In this next part of an ongoing series, since it has been requested by popular demand that I continue further with my blogs on such relationships, I will be attempting to describe the bare bones of the lifestyle. This is the very basics of the lifestyle, not detailed as details should be worked out between a dom and a sub themselves, and not modeled after another D/s relationship no matter how successful.
What is a good submissive? Well that depends on what you prefer, but the bare basic is a good submissive attempts to make her Dom feel needed, loved, and appreciated. Note I left out 'in control' as some others might have added. The control aspect is more for the kink, in my opinion, rather then the lifestyle. It's sexualized, the transference of power and the lifestyle is not about sexualization.

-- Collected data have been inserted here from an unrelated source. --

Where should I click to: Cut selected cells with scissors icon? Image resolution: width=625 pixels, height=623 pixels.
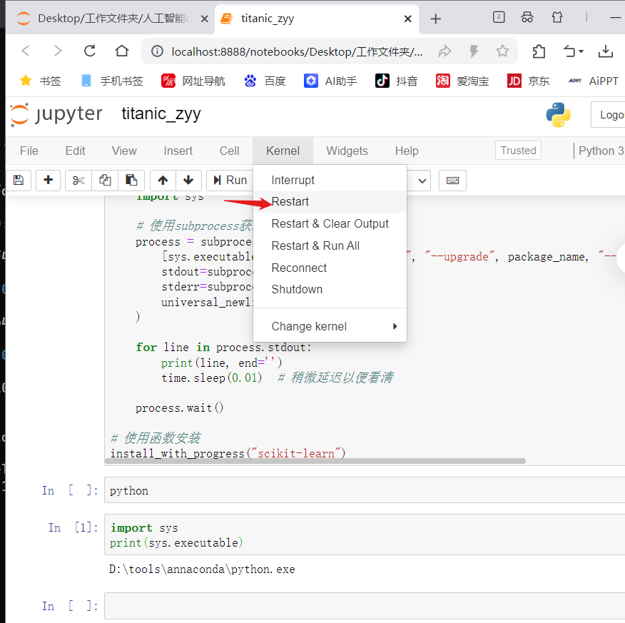[x=78, y=181]
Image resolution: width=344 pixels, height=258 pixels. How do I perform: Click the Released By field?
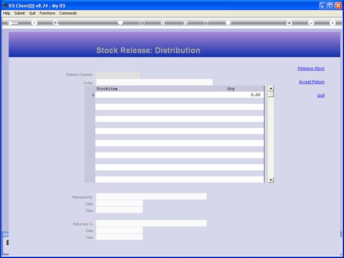pos(151,196)
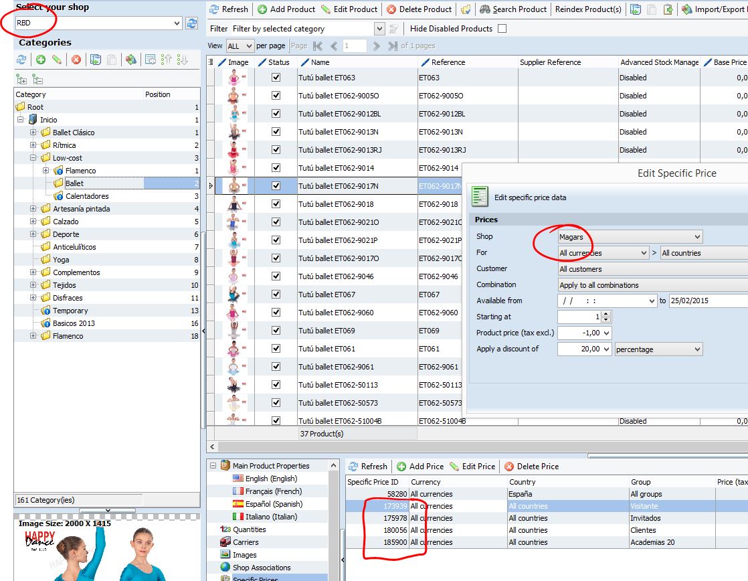This screenshot has width=748, height=581.
Task: Click the red delete category icon
Action: tap(76, 60)
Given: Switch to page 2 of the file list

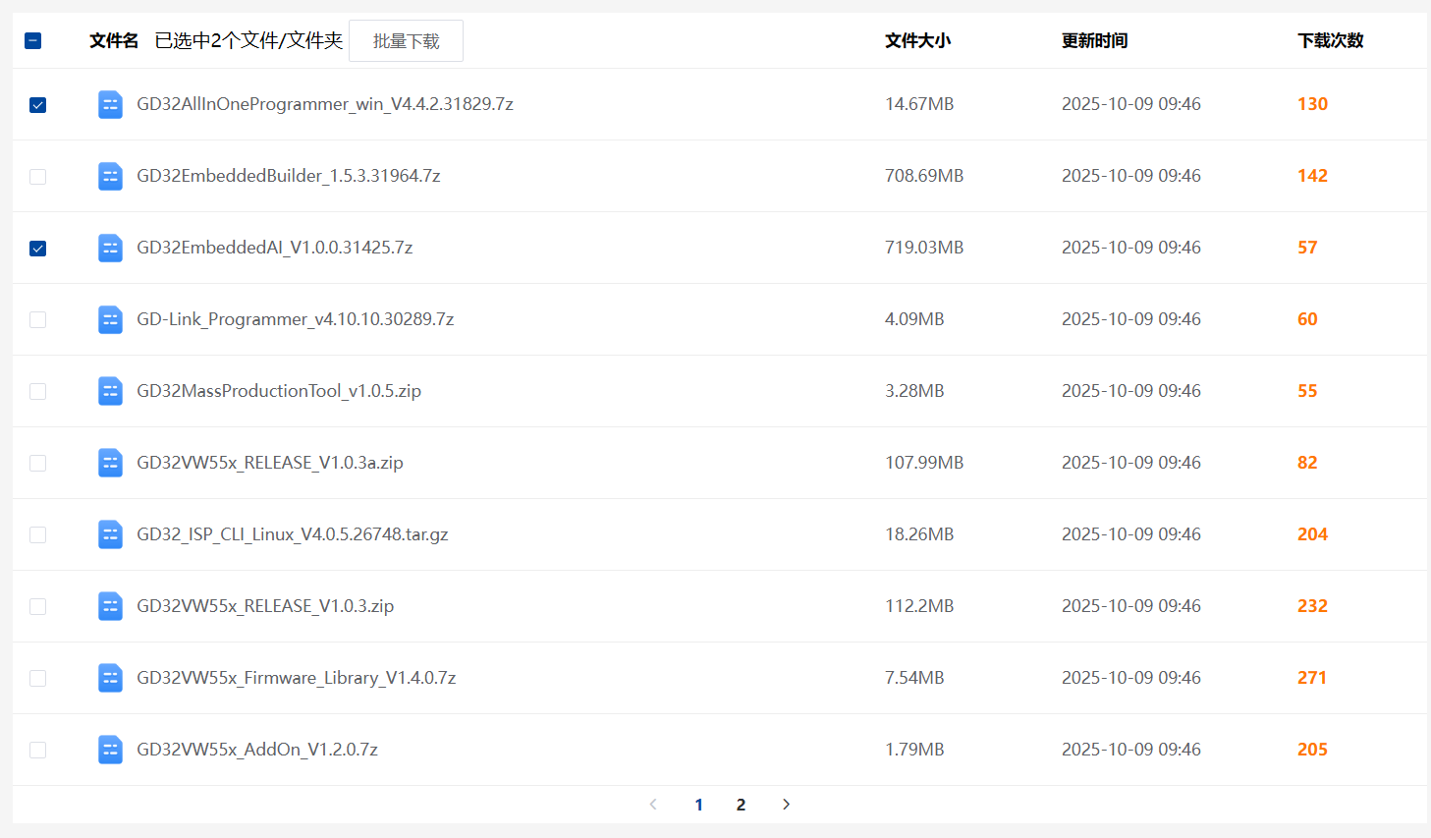Looking at the screenshot, I should 741,805.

It does not matter how you and your Dom prefers to achieve this sense of needed, loved, and appreciated, but that he or she feels it. Be it completely relying on them for most everything, as I do, or simply obeying a few simple rules in place. There are many levels of submission, and you must find the level you are comfortable with.
What makes a good Dominant? The bare basic is this, a good Dom makes his or her sub feel protected, safe, cherished, and loved. Boundaries are a way to make submissives feel secure and safe enough to do what they might not otherwise have the courage to do. Again, one must work out just how far the sub needs for this to go in order to feel these things.

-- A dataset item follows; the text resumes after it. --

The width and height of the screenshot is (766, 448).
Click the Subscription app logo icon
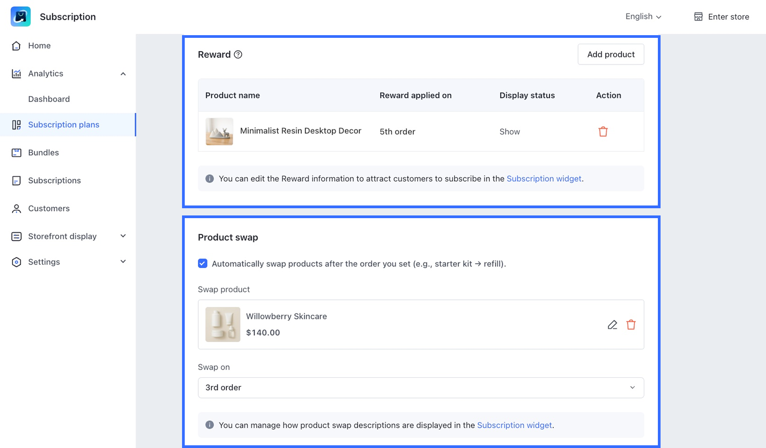coord(21,17)
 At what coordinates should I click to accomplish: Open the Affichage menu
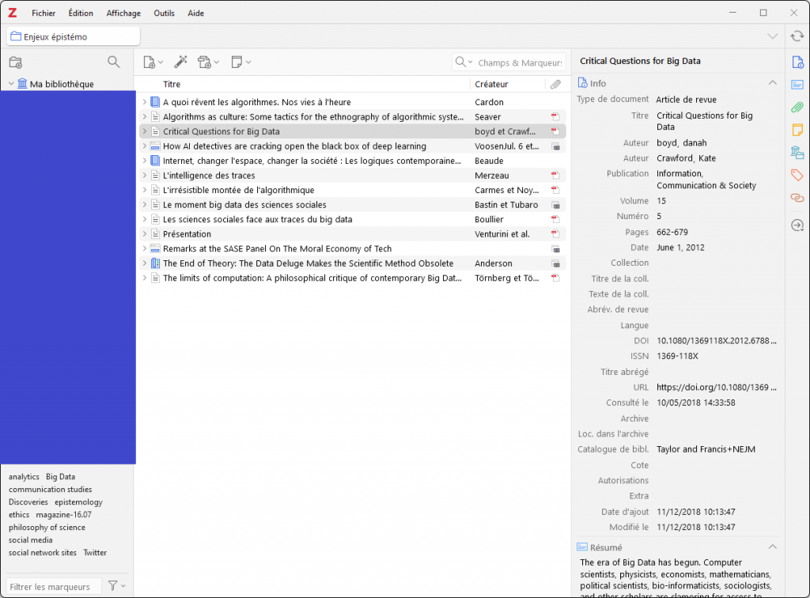click(x=123, y=13)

It does not matter if you are down and dirty in the lifestyle, or if your just dipping your toes into it. The first mistake anyone can make entering a D/s relationship of any kind is assuming that as a submissive you have no say in anything. Or assuming that as a Dominant you have to have control of every thing. Open and honest communication is the key to a successful D/s.
How my husband and I do things, to ensure that things stay on track for both of us, is we have assigned a small room in the house as the "relationship" room. Its the smallest none closet room we have, symbolic that for the most part he is in control, and I have willingly given this to him as a sign of my trust in him, but it is there. This room all titles are dropped. He is no longer Husband, or Master, but and I am no longer submissive or wife, but his equal.
This is where we discuss in length our feelings towards our relationship, this is where we discussed in length the opening of our marriage. This is where anything discussed he can not say "I am pulling the Master card and overruling your opinions". I think that this helps us flesh out exactly what I am comfortable with, what he is comfortable with.